Members of a conference committee considering Senate Bill 2271 approved an amendment that renumbers a subsection and removes language calling for a single license for assisted-living, basic care and adult residential facilities.
The committee approved Amendment 25.1225.03003 on a 6-0 voice roll call after debate over whether the bill should require "one license" or instead direct study of alternative licensing structures. Senator Hogan moved the amendment, saying it included two technical changes: changing a subsection letter and eliminating the phrase "one license." "I would move amendment, 25.1225.03003 with the 2 changes on line 16, changing F to E, and on line 17 eliminating under 1 license," Hogan said.
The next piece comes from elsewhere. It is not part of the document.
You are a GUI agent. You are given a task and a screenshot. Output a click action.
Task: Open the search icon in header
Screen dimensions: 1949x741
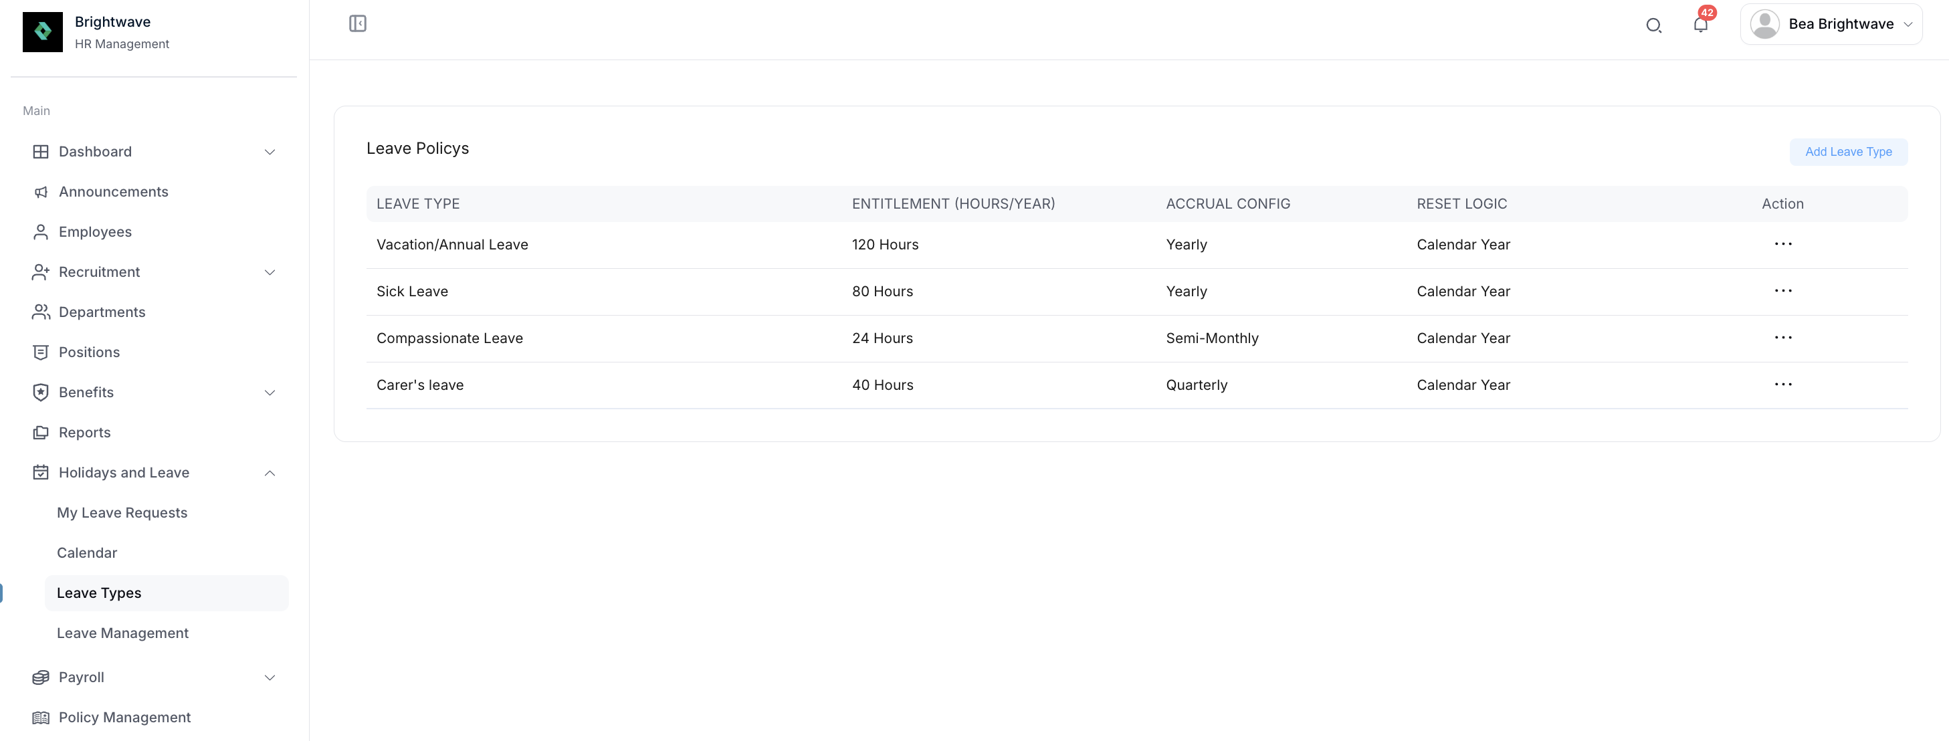point(1653,25)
The amendment drew objections from some members who said specifying a single license could foreclose useful options. Representative Murphy said he preferred language that directs examination of multiple licensing options: "I prefer... examining licensing options." Another member argued that the bill could recommend a new licensing structure without requiring full implementation by a target date, allowing for phased rollout and more stakeholder work; stakeholders had suggested extending the timeline because some worried a single-license change might be "a bridge too far to get that done by '27." Senator Hogan and others noted that facilities vary — some combine multiple care types under one roof while others are freestanding — and that a more flexible approach would accommodate both arrangements.
After the debate the clerk conducted a roll call. The record shows the following members voting aye on the amendment: Senator Rohr, Senator Van Osteen, Senator Hogan, Representative Belt, Representative Murphy and Representative Rohr. The clerk announced a 6-0 vote in favor of the amendment.
Representative Murphy subsequently moved the amended bill; the transcript records the motion but does not record a final roll-call vote on final passage in the excerpt provided. The committee adjourned after members confirmed bill carriers on both chambers' sides.
The discussion focused on the scope of the committee's directive (whether to require a single license or to study multiple structures), the practical differences between combined and freestanding facilities, and the timeline for any recommended changes. No statute, ordinance, court case or funding action was cited in the provided transcript excerpt.